7.1.1. mclearn.classifier.train_classifier¶
-
mclearn.classifier.
train_classifier
(data, feature_names, class_name, train_size, test_size, output='', random_state=None, coords=True, recall_maps=True, classifier=None, correct_baseline=None, balanced=True, returns=['correct_boolean', 'confusion_test'], report=True, pickle_path=None)[source]¶ Standard classifier routine.
Parameters: - data (DataFrame) – The DataFrame containing all the data.
- feature_names (array) – A list of column names in data that are used as features.
- class_name (str) – The column name of the target.
- train_size (int) – The size of the training set.
- test_size (int) – The size of the test set.
- output (str) – The name that will be attached to the path of the saved plots.
- random_state (int) – The value of the random state (used for reproducibility).
- coords (bool) – Whehter coordinates are part of the features.
- recall_maps (bool) – Wheter to make a map of recall scores.
- classifier (Classifier object) – An initialised scikit-learn Classifier object.

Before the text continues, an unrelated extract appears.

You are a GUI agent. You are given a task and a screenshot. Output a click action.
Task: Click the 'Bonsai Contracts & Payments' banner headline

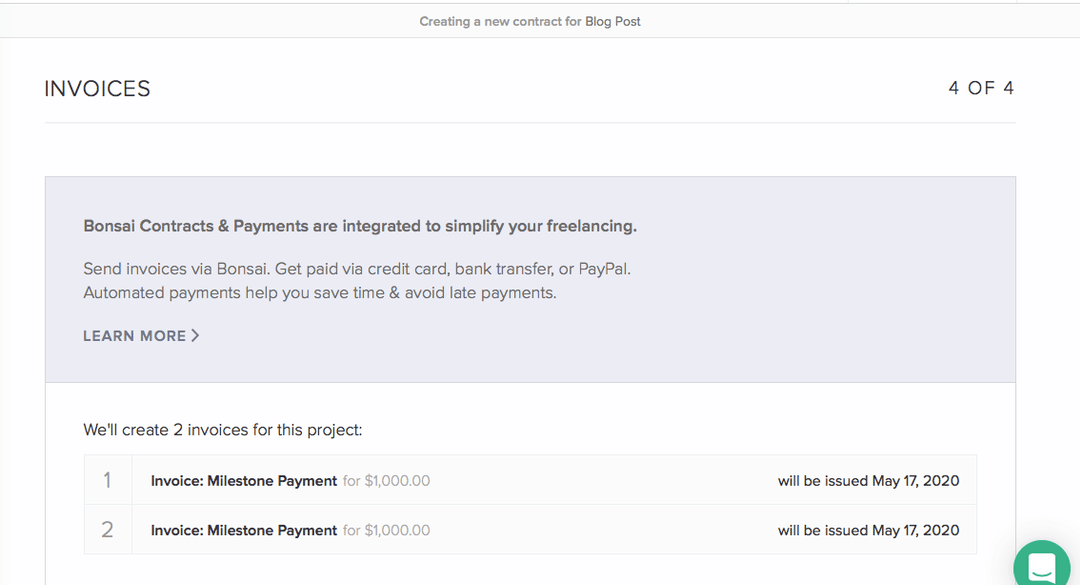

- correct_baseline (array) – If we want to compare our results to some baseline, supply the default predicted data here.
- balanced (bool) – Whether to make the training and test set balanced.
- returns (array) – The list of variables to be retuned by the function.
- report (bool) – Whether to print out the classification report.
- pickle_path (str) – If a pickle path is supplied, the classifier will be saved in the specified location.
Returns: - correct_boolean (array) – The boolean array indicating which test exmaples were correctly predicted.
- confusion_test (array) – The confusion matrix on the test examples.